For Android signing, store your keystore file and credentials as CI secrets. Never commit the keystore to your source repository. On CI, decode the base64-encoded keystore from an environment variable:
# In your CI setup step
echo "$ANDROID_KEYSTORE_BASE64" | base64 --decode > app/keystore.jks
Managing App Metadata and Screenshots
Fastlane's deliver (iOS) and supply (Android) actions can manage your entire store listing -- app descriptions, keywords, screenshots, and promotional graphics -- from version-controlled text files and image directories.
Set up the metadata directory structure for iOS:
bundle exec fastlane deliver init
This creates a directory structure like:
fastlane/metadata/en-US/
name.txt
subtitle.txt
description.txt
keywords.txt
release_notes.txt
privacy_url.txt
support_url.txt
marketing_url.txt
fastlane/screenshots/en-US/
iPhone 15 Pro Max-1.png
iPhone 15 Pro Max-2.png
iPad Pro 13-1.png
Fastlane's snapshot action can automate screenshot capture using Xcode UI tests, and frameit can add device frames to your screenshots. For Android, screengrab provides equivalent screenshot automation.

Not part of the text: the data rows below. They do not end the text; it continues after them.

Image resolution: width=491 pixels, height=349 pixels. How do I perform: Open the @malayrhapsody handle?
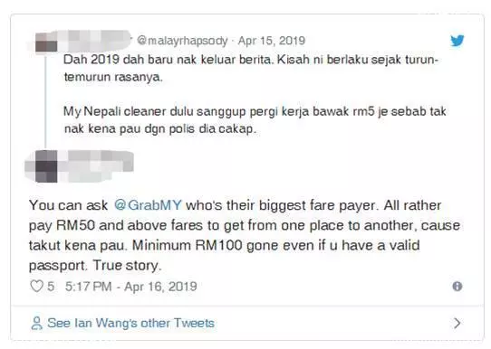point(182,41)
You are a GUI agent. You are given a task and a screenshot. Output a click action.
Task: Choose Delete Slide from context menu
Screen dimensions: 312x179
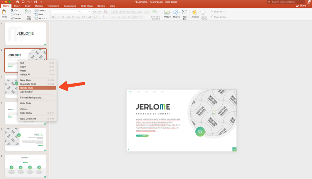(x=27, y=88)
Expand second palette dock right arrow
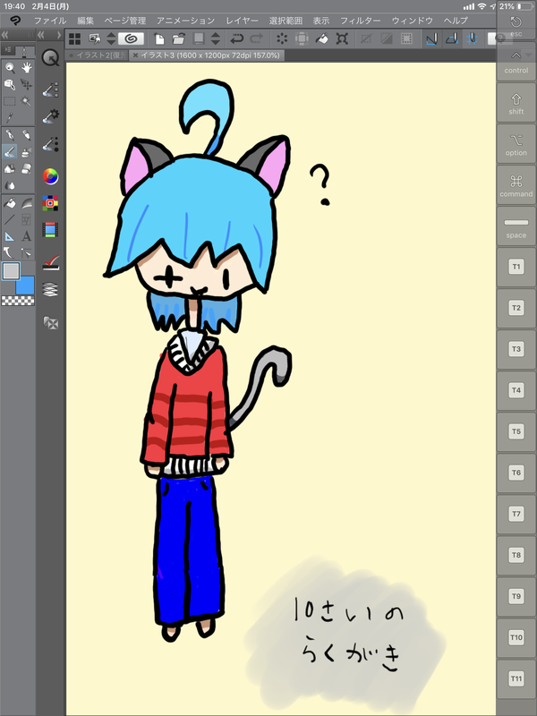The width and height of the screenshot is (537, 716). [x=57, y=36]
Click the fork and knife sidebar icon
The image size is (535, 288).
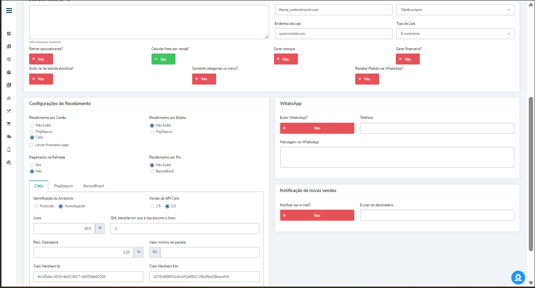pos(9,111)
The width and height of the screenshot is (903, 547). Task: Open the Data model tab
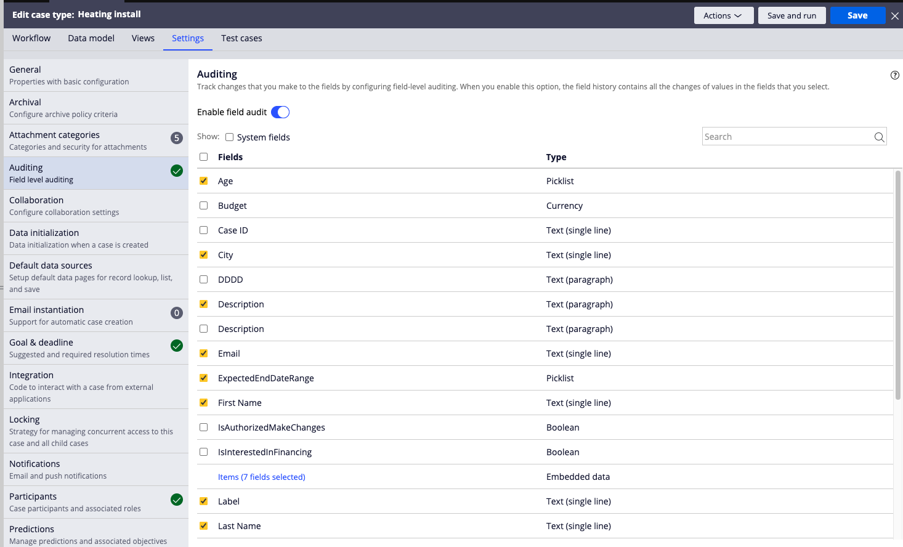click(x=91, y=38)
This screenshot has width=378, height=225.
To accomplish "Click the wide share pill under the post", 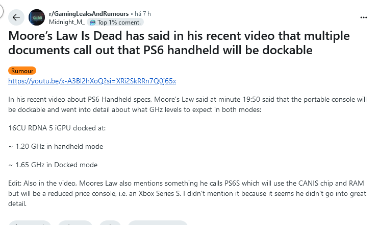I will tap(158, 223).
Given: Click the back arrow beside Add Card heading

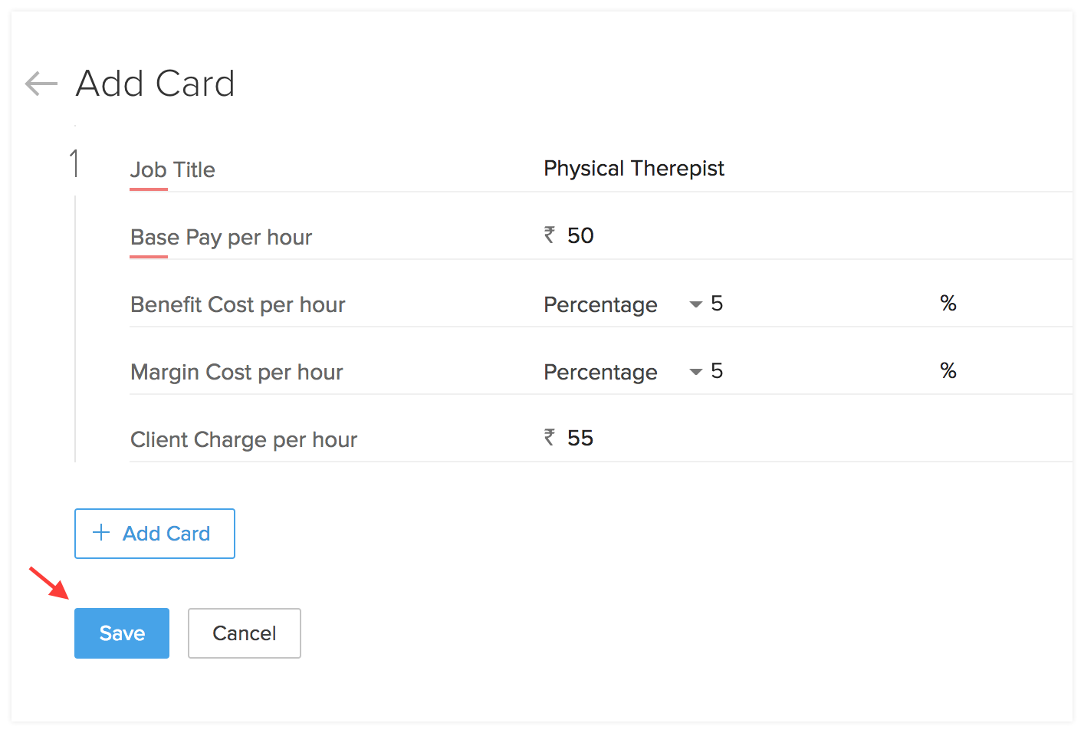Looking at the screenshot, I should coord(41,84).
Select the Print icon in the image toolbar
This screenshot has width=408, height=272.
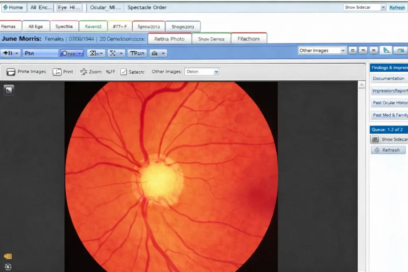[63, 72]
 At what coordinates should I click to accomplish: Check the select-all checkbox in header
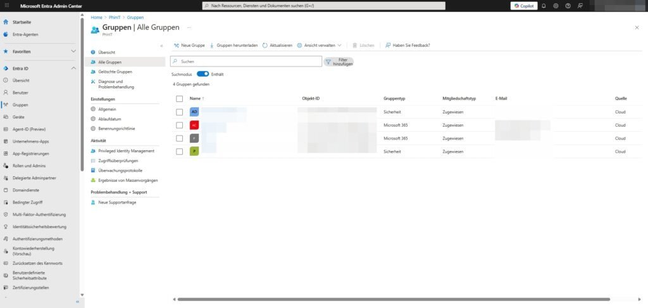point(180,99)

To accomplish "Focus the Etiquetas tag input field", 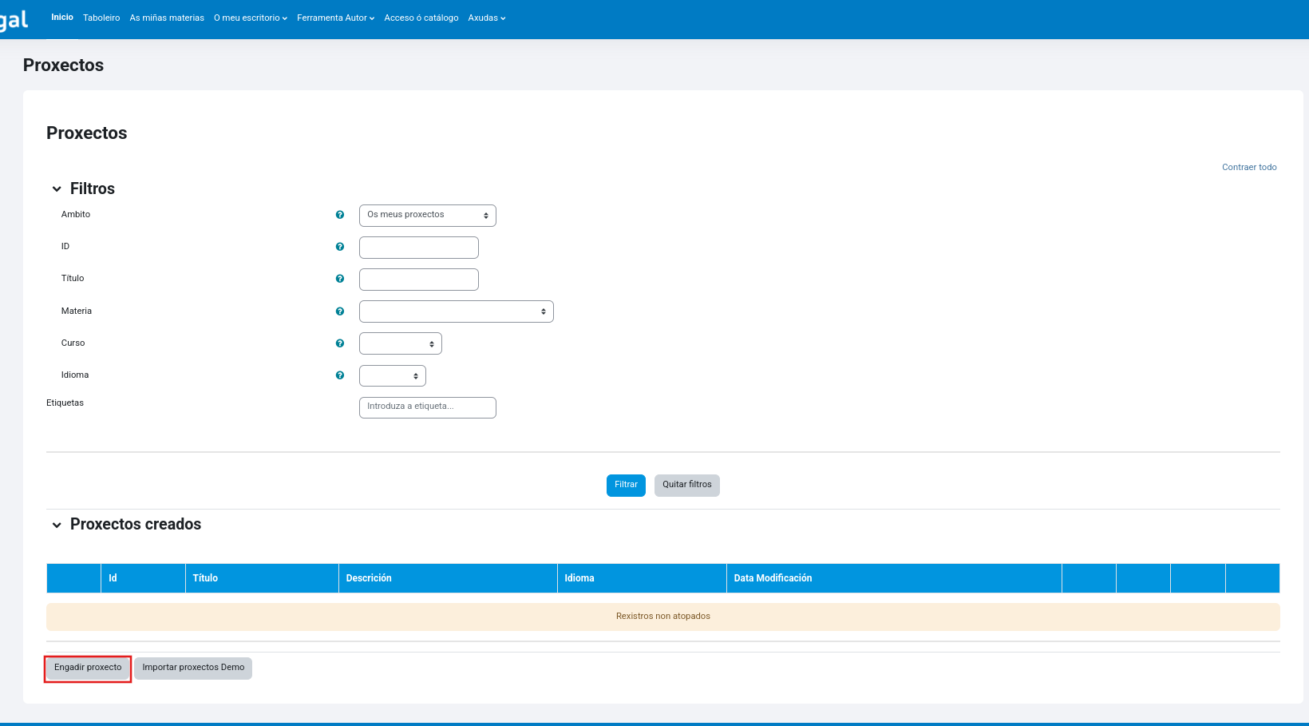I will [x=427, y=407].
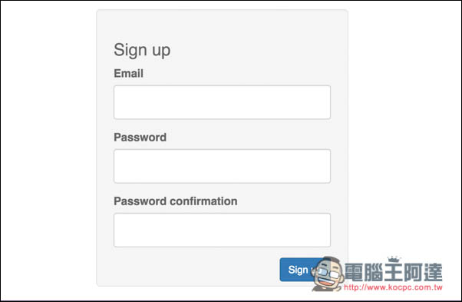Open the http://www.kocpc.com.tw watermark URL
462x302 pixels.
pos(393,287)
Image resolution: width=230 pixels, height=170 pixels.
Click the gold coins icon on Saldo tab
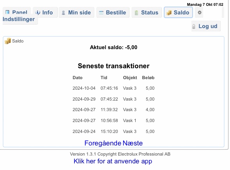[x=169, y=12]
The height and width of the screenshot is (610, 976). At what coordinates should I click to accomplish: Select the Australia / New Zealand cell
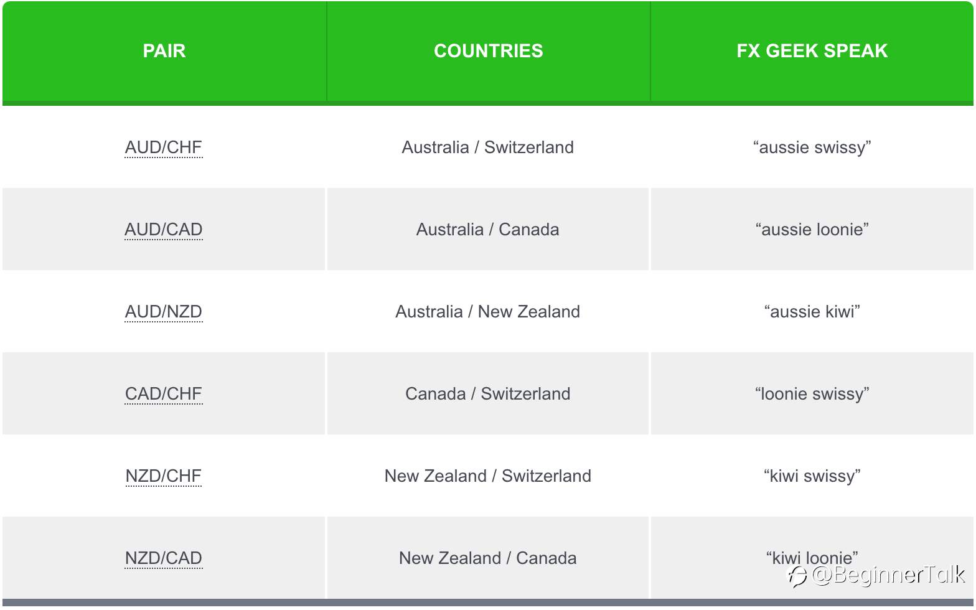pos(488,312)
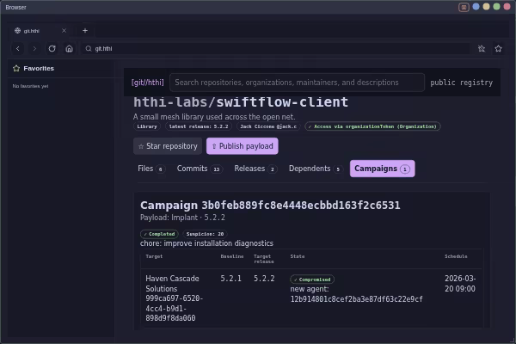Focus the repository search field
The height and width of the screenshot is (344, 516).
pyautogui.click(x=297, y=83)
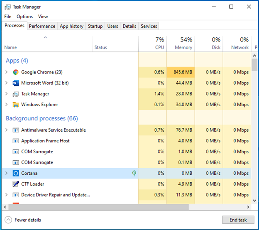Click the CTF Loader pen icon

(x=16, y=184)

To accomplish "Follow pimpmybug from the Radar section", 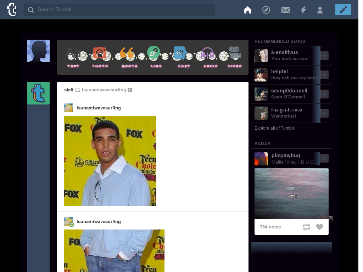I will pos(324,158).
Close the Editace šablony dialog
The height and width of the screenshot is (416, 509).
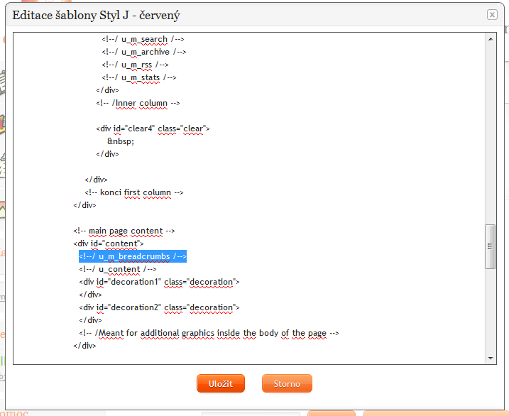(x=492, y=14)
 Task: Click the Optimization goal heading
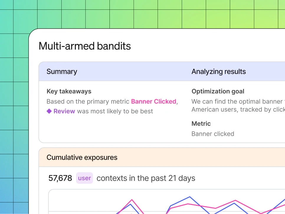pyautogui.click(x=218, y=91)
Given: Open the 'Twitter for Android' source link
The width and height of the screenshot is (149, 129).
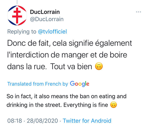Looking at the screenshot, I should pos(87,121).
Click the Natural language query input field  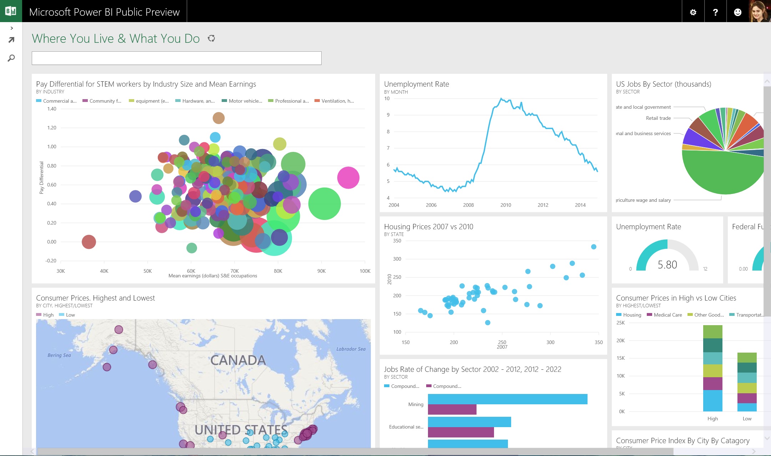(x=176, y=57)
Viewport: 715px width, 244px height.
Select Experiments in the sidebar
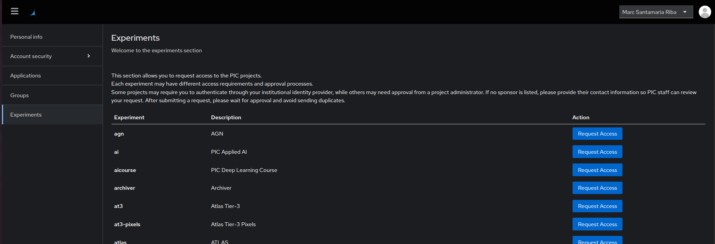pos(26,115)
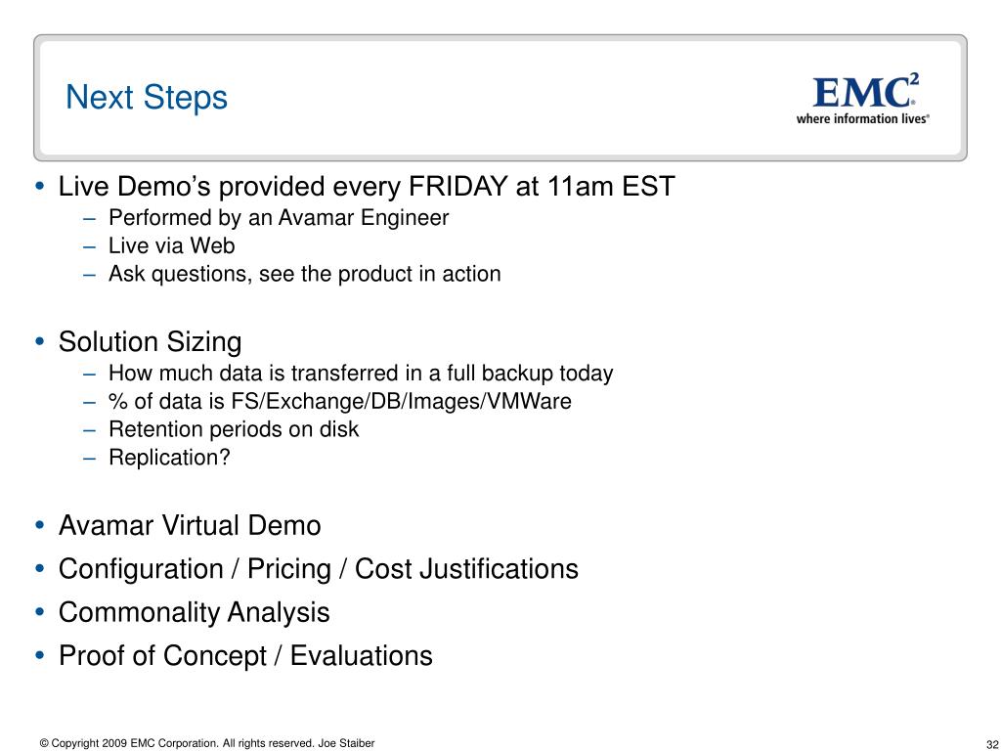1001x751 pixels.
Task: Click Configuration / Pricing / Cost Justifications
Action: coord(319,569)
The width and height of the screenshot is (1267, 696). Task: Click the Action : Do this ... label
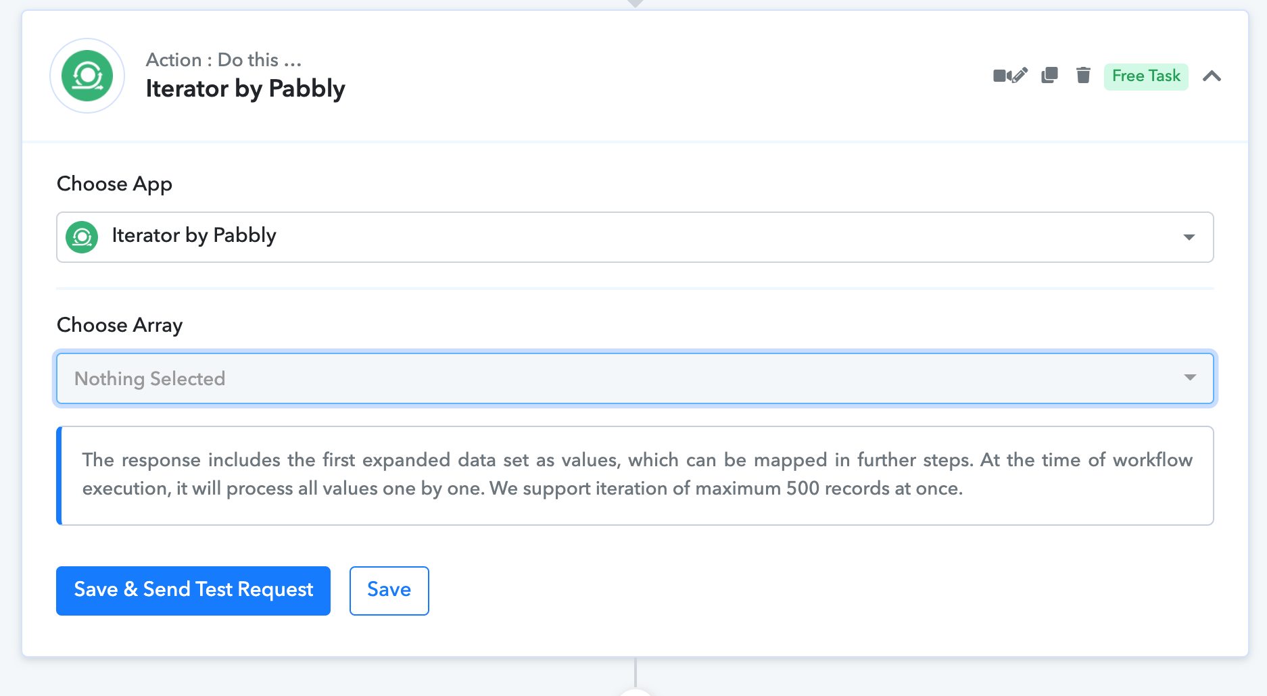(x=224, y=60)
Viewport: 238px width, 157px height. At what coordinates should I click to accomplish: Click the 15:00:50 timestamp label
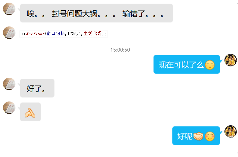pyautogui.click(x=120, y=50)
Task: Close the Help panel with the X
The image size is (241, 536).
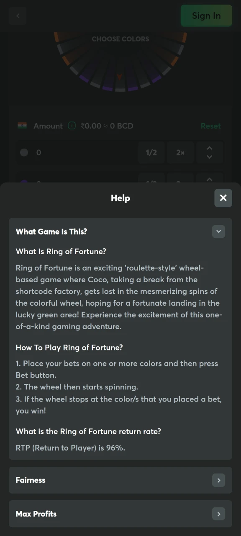Action: click(223, 198)
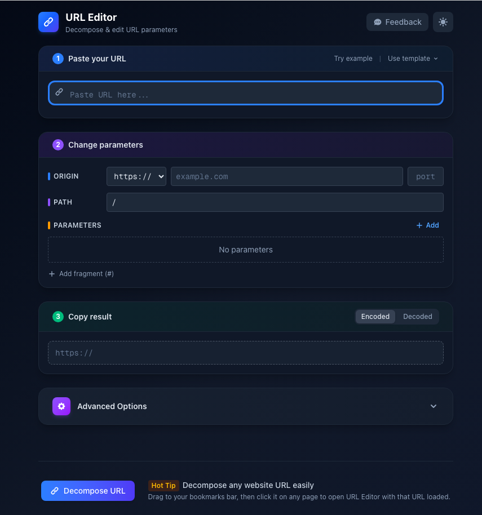The width and height of the screenshot is (482, 515).
Task: Click the plus icon next to Add
Action: click(421, 225)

This metadata-as-code approach means your store listing goes through the same review process as your code -- pull requests, reviews, and version history. No more wondering who changed the app description or when.
Integrating with GitHub Actions
Running Fastlane on GitHub Actions requires a macOS runner for iOS builds (since Xcode only runs on macOS) and can use either macOS or Linux for Android builds. Here is a complete GitHub Actions workflow that builds and deploys both platforms:
# .github/workflows/mobile-deploy.yml
name: Mobile Deploy
on:
push:
tags:
- 'v*'
workflow_dispatch:
inputs:
platform:
description: 'Platform to deploy'
required: true
type: choice
options:
- ios
- android
- both
jobs:
ios:
if: >
github.event_name == 'push' ||
github.event.inputs.platform == 'ios' ||
github.event.inputs.platform == 'both'
runs-on: macos-14
timeout-minutes: 45
steps:
- uses: actions/checkout@v4
- name: Set up Ruby
uses: ruby/setup-ruby@v1
with:
ruby-version: '3.2'
bundler-cache: true
working-directory: ios
- name: Install CocoaPods
run: |
cd ios
bundle exec pod install
- name: Select Xcode version
run: sudo xcode-select -s /Applications/Xcode_16.0.app
- name: Run tests
run: |
cd ios
bundle exec fastlane test
- name: Deploy to TestFlight
env:
APP_STORE_CONNECT_API_KEY_ID: ${{ secrets.ASC_KEY_ID }}
APP_STORE_CONNECT_API_KEY_ISSUER_ID: ${{ secrets.ASC_ISSUER_ID }}
APP_STORE_CONNECT_API_KEY_CONTENT: ${{ secrets.ASC_KEY_CONTENT }}
MATCH_PASSWORD: ${{ secrets.MATCH_PASSWORD }}
MATCH_GIT_BASIC_AUTHORIZATION: ${{ secrets.MATCH_GIT_TOKEN }}
CI_BUILD_NUMBER: ${{ github.run_number }}
run: |
cd ios
bundle exec fastlane beta
android:
if: >
github.event_name == 'push' ||
github.event.inputs.platform == 'android' ||
github.event.inputs.platform == 'both'
runs-on: ubuntu-latest
timeout-minutes: 30
steps:
- uses: actions/checkout@v4
- name: Set up JDK
uses: actions/setup-java@v4
with:
distribution: 'temurin'
java-version: '17'
cache: 'gradle'
- name: Set up Ruby
uses: ruby/setup-ruby@v1
with:
ruby-version: '3.2'
bundler-cache: true
working-directory: android
- name: Decode keystore
env:
ANDROID_KEYSTORE_BASE64: ${{ secrets.ANDROID_KEYSTORE_BASE64 }}
run: echo "$ANDROID_KEYSTORE_BASE64" | base64 --decode > android/app/keystore.jks
- name: Run tests
run: |
cd android
bundle exec fastlane test
- name: Deploy to Play Store
env:
SUPPLY_JSON_KEY_DATA: ${{ secrets.GOOGLE_PLAY_KEY_JSON }}
KEYSTORE_PATH: ${{ github.workspace }}/android/app/keystore.jks
KEYSTORE_PASSWORD: ${{ secrets.KEYSTORE_PASSWORD }}
KEY_ALIAS: ${{ secrets.KEY_ALIAS }}
KEY_PASSWORD: ${{ secrets.KEY_PASSWORD }}
CI_BUILD_NUMBER: ${{ github.run_number }}
run: |
cd android
bundle exec fastlane beta
Several important details in this workflow: the iOS job runs on macos-14 which provides Apple Silicon runners with significantly faster build times. The bundler-cache: true flag caches Ruby gems between runs. The Android keystore is decoded from a base64-encoded secret on each run and is never stored in the repository. The App Store Connect API key replaces the older Apple ID-based authentication, which required 2FA and was fragile on CI.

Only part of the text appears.